**Directions for this task**
Reproduce, word for word, the lines in the items below that run from the one containing "You are a GUI" through the one containing "The width and", including both of those lines.
________________
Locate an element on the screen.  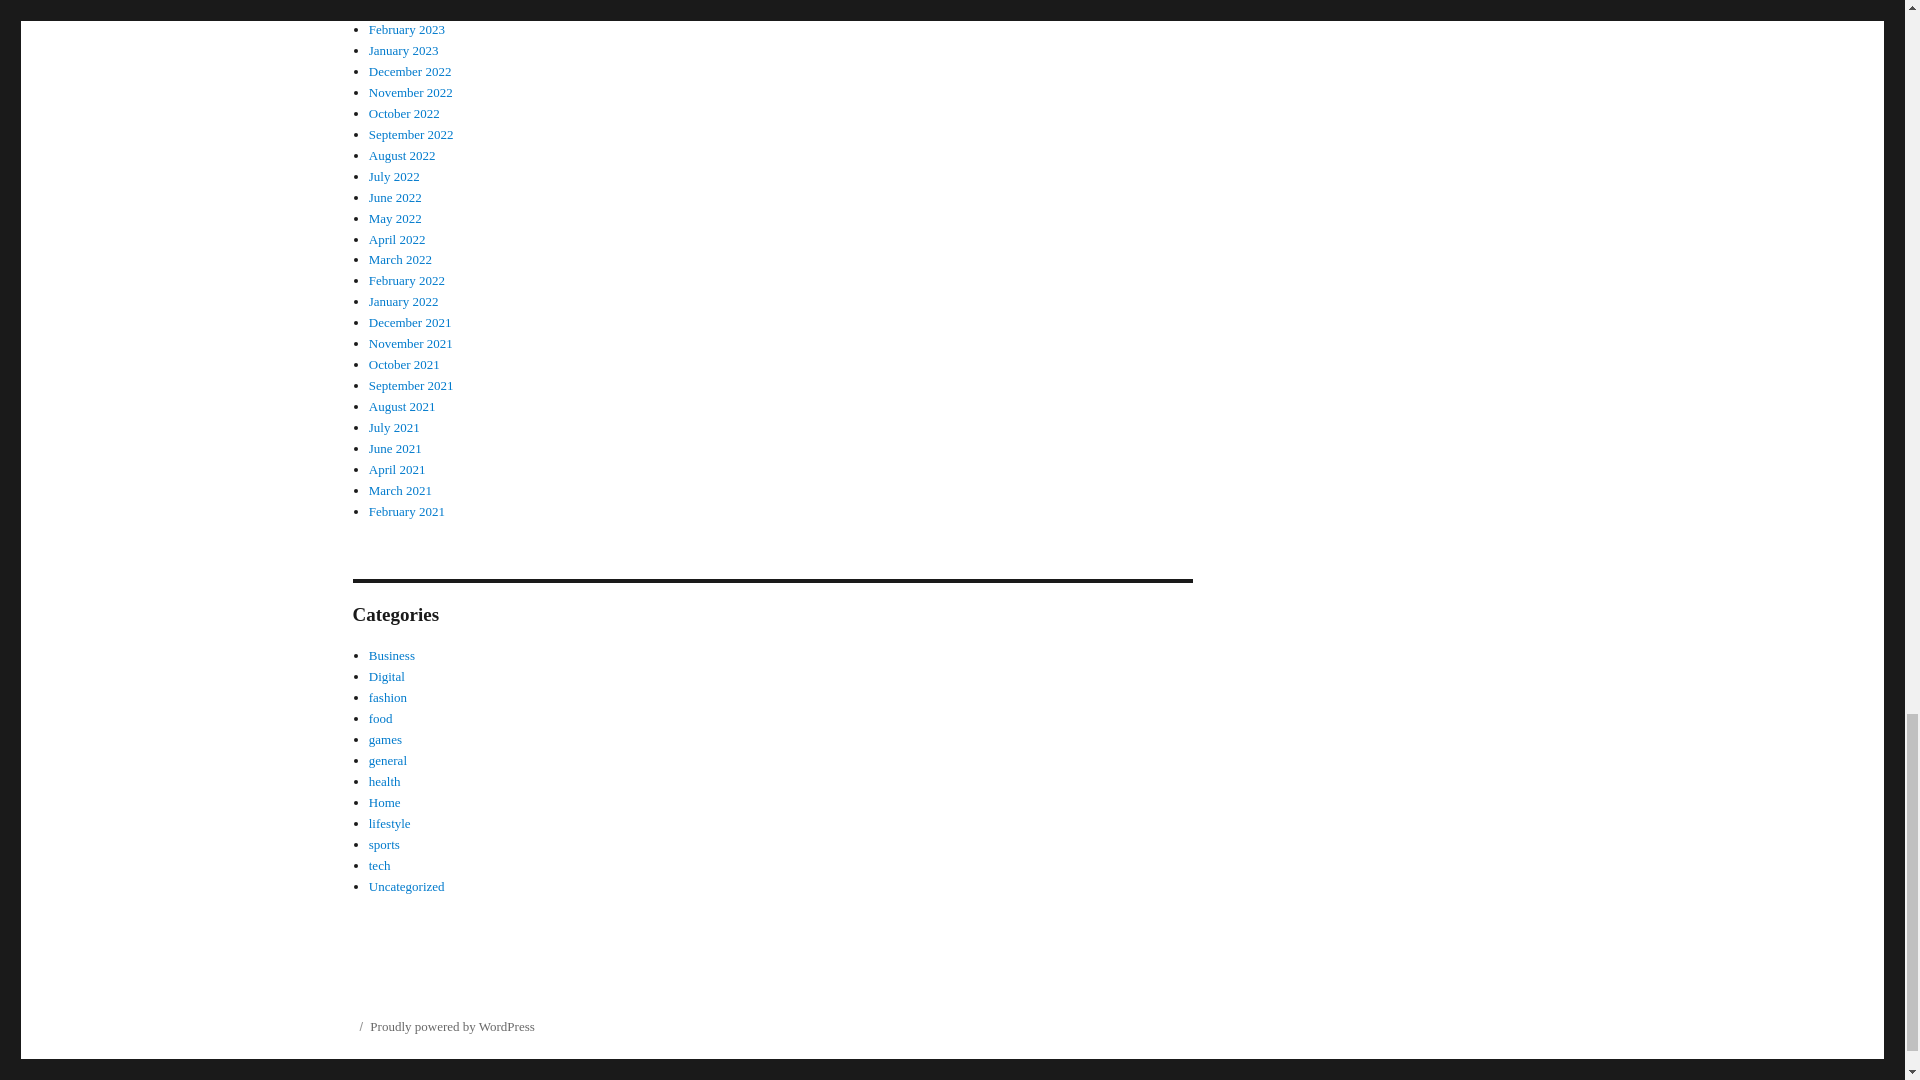
December 2022 is located at coordinates (410, 70).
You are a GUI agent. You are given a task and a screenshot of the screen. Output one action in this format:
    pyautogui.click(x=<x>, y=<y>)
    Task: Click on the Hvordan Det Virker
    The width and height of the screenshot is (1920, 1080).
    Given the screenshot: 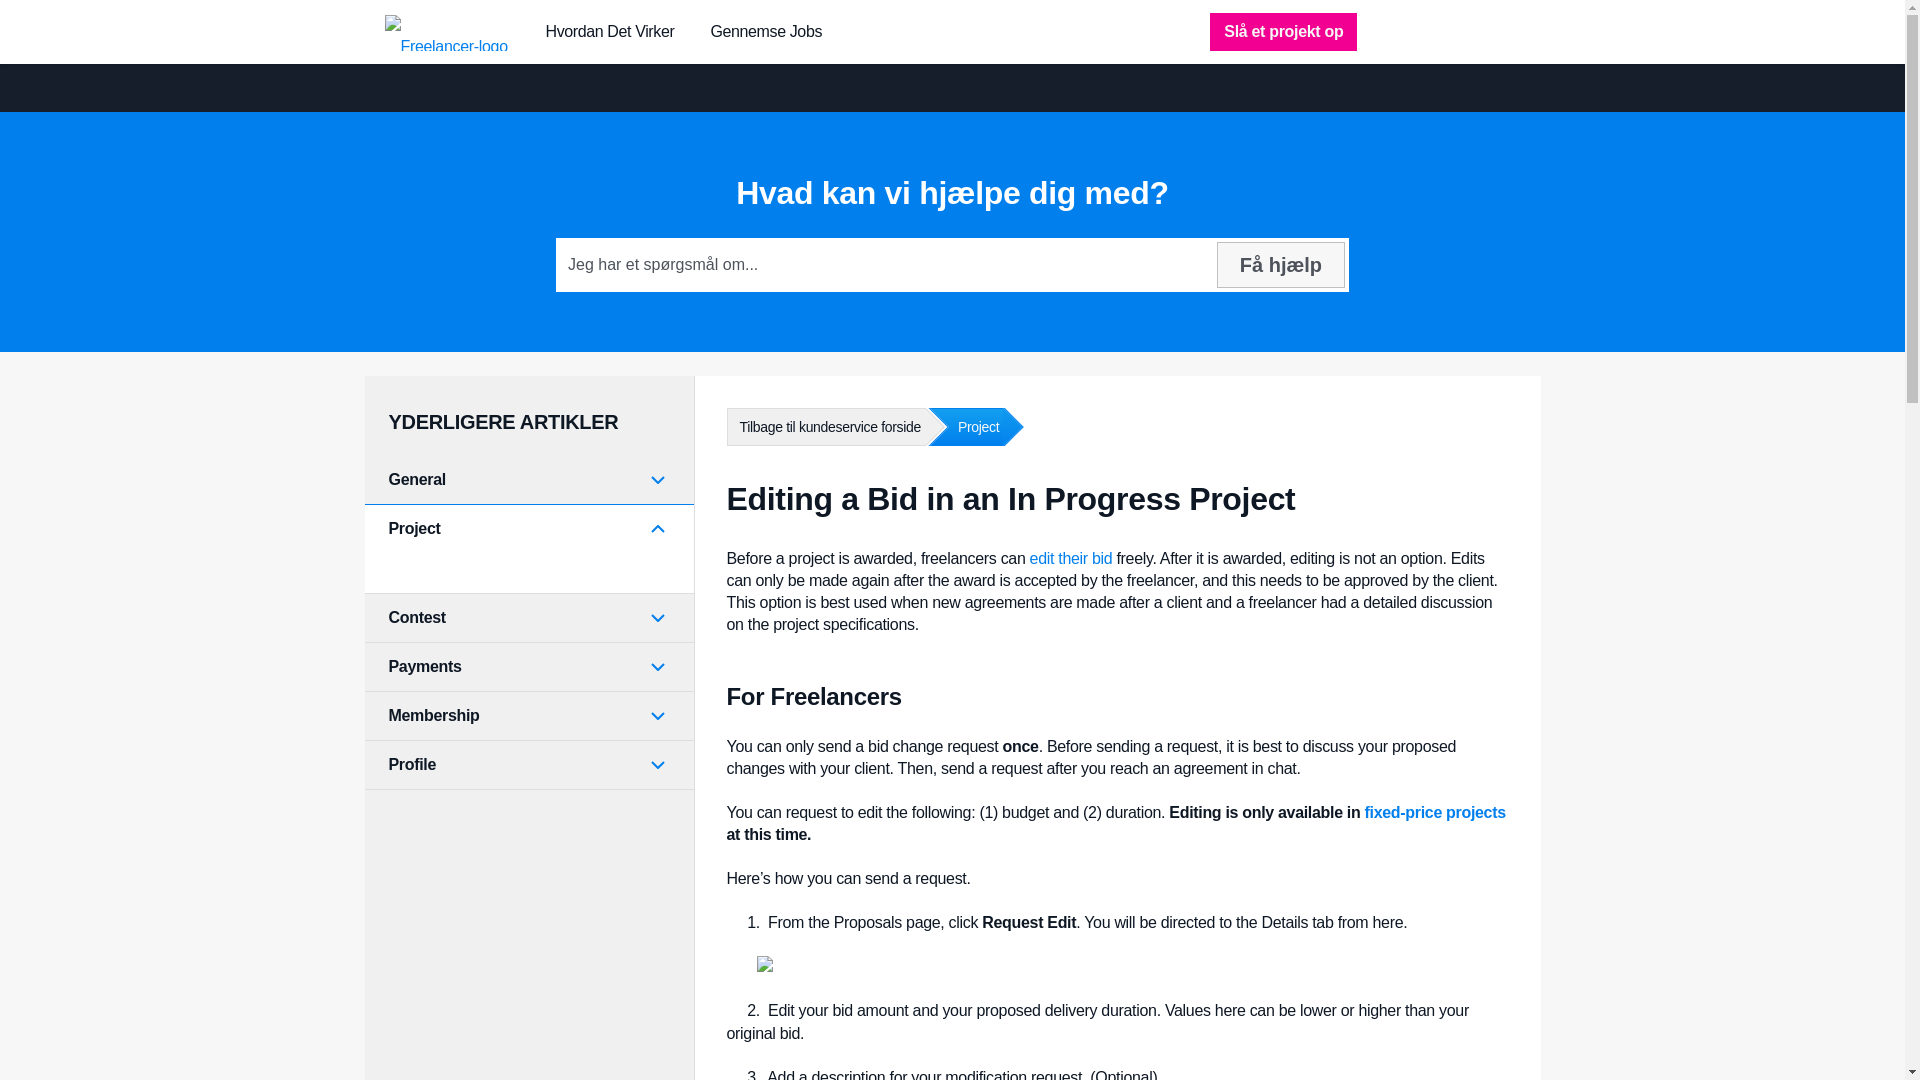 What is the action you would take?
    pyautogui.click(x=610, y=32)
________________
**Task response**
You are a GUI agent. You are given a task and a screenshot of the screen. Output one action in this format:
    pyautogui.click(x=<x>, y=<y>)
    Task: Click on the Hvordan Det Virker
    The width and height of the screenshot is (1920, 1080).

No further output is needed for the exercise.